Every record gets copied exactly, and no picture goes with it.

+++ DATA SHOWN

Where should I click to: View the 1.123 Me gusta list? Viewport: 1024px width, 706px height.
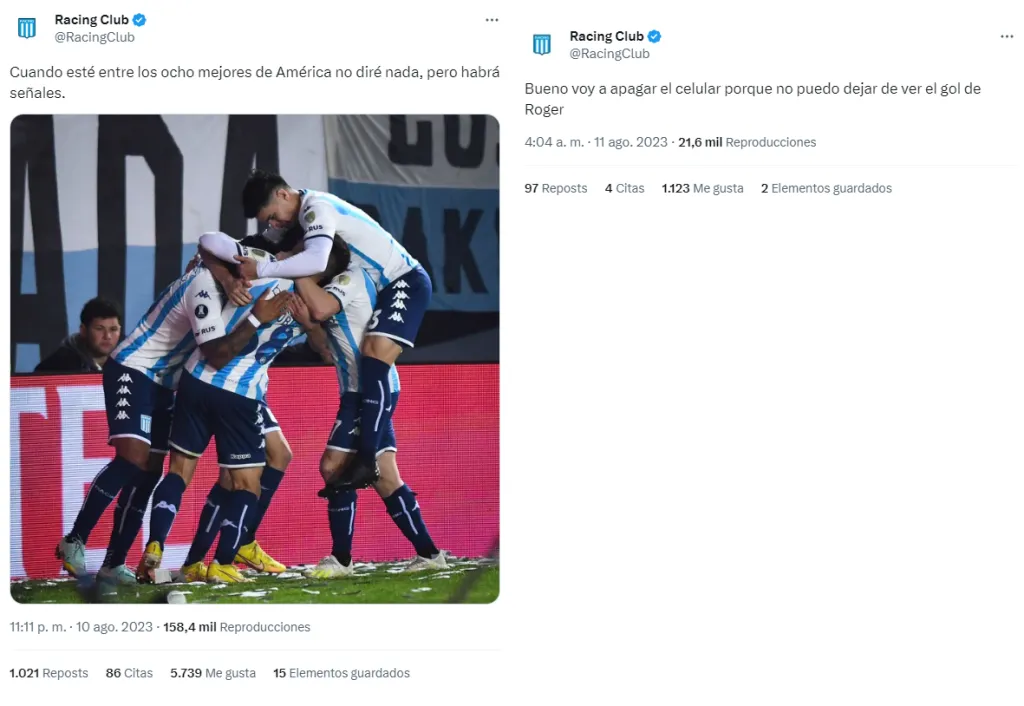tap(702, 188)
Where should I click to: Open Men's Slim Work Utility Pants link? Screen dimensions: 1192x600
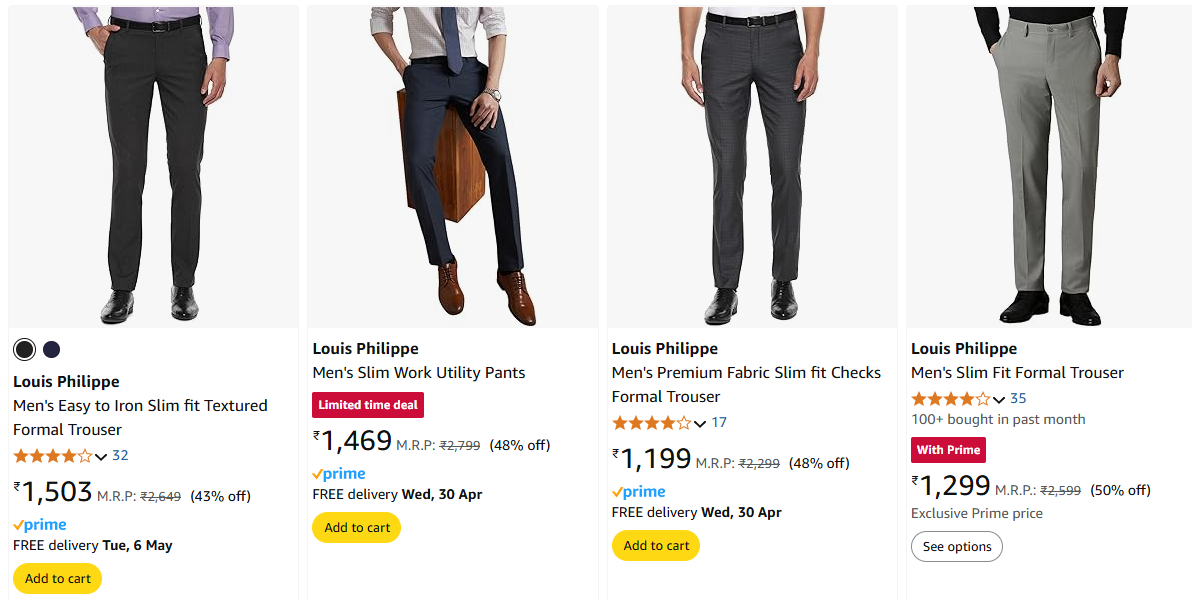[x=418, y=373]
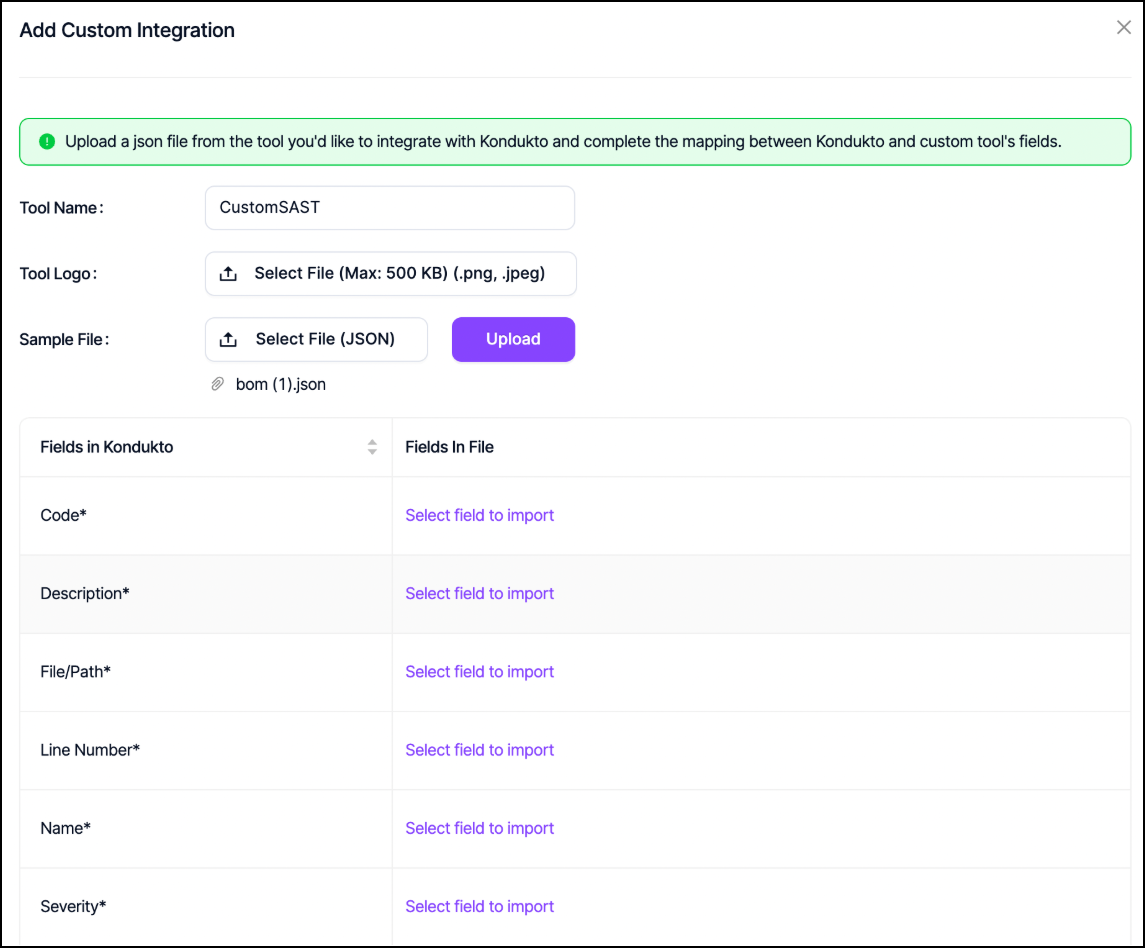Viewport: 1145px width, 948px height.
Task: Open Select File for Tool Logo
Action: [399, 274]
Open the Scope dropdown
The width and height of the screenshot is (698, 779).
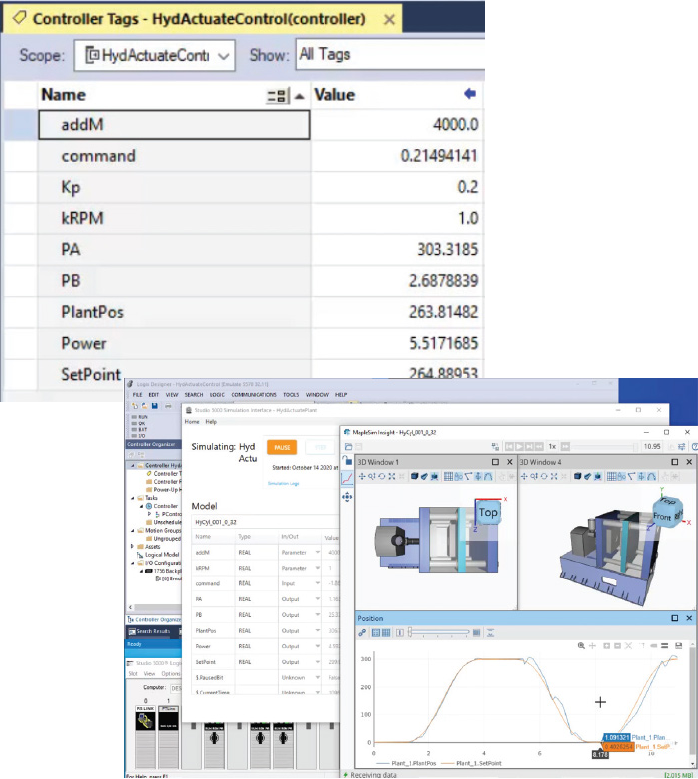click(154, 55)
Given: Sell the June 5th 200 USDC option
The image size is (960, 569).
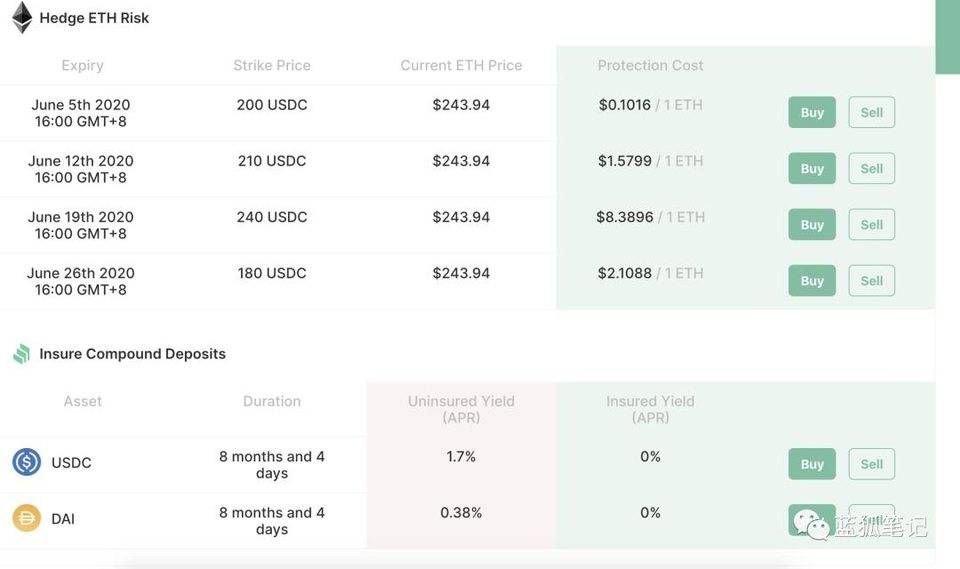Looking at the screenshot, I should click(871, 112).
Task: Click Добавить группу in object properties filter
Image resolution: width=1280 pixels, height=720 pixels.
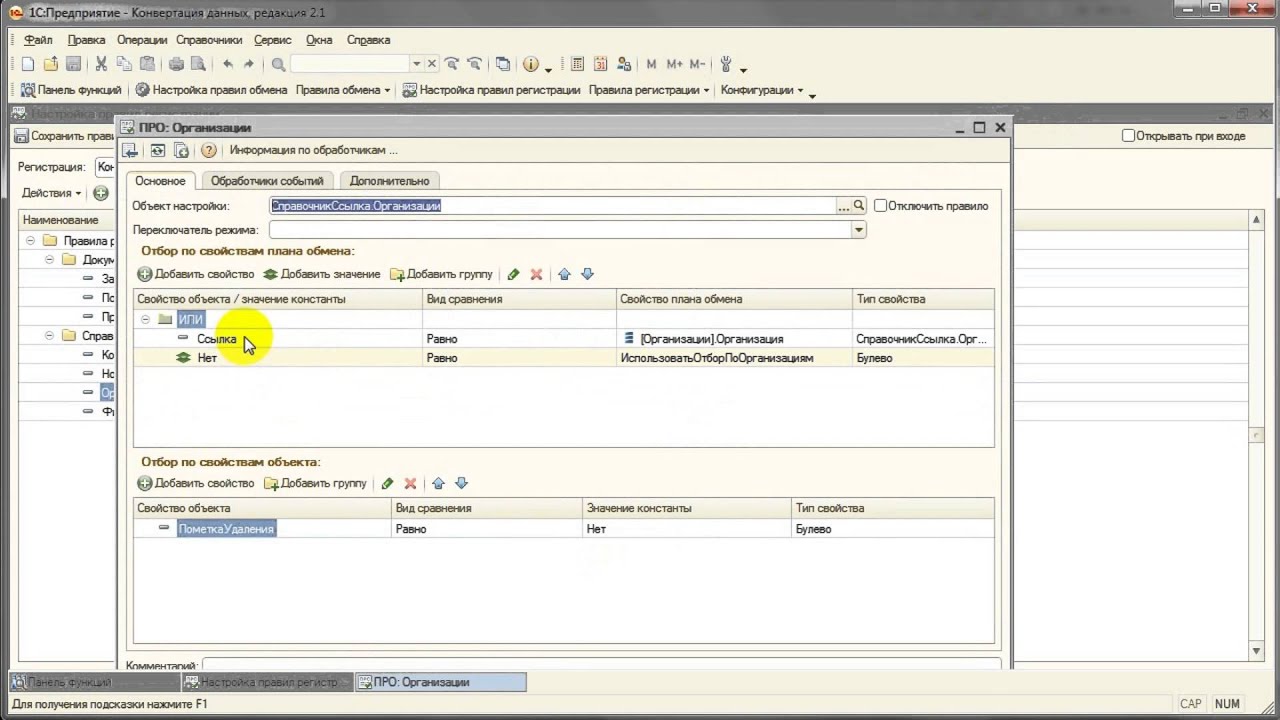Action: pos(316,483)
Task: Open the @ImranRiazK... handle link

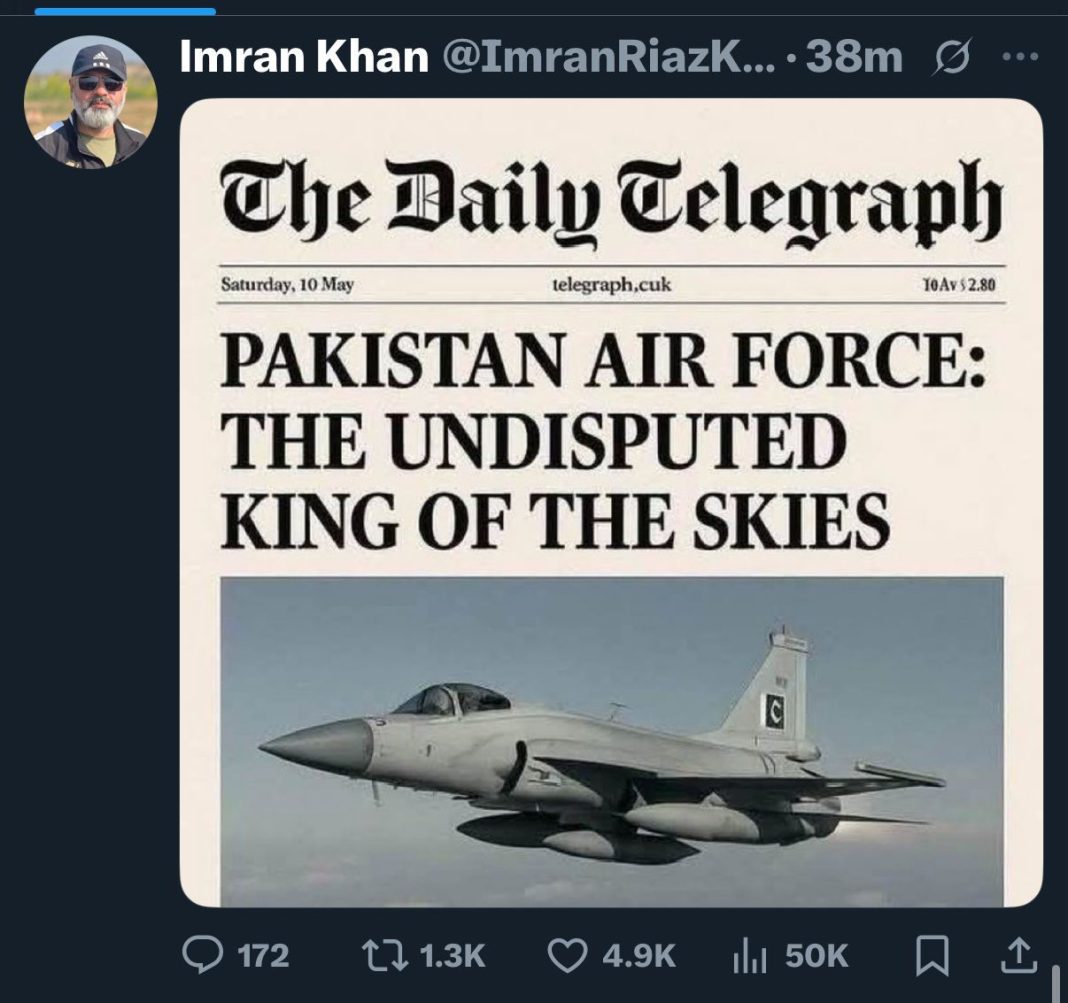Action: [x=608, y=57]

++++++

EXERCISE RESULT:
Where should I click to: View the 1.123 Me gusta list? Viewport: 1024px width, 706px height.
tap(702, 188)
Where should I click to: Open Men's Slim Work Utility Pants link? Screen dimensions: 1192x600
[x=418, y=373]
Viewport: 1145px width, 948px height.
Task: Open Select File for Tool Logo
Action: [399, 274]
Open the Scope dropdown
The width and height of the screenshot is (698, 779).
click(154, 55)
Given: Sell the June 5th 200 USDC option
The image size is (960, 569).
Looking at the screenshot, I should click(871, 112).
Task: Click Добавить группу in object properties filter
Image resolution: width=1280 pixels, height=720 pixels.
Action: pos(316,483)
Task: Open the @ImranRiazK... handle link

Action: [x=608, y=57]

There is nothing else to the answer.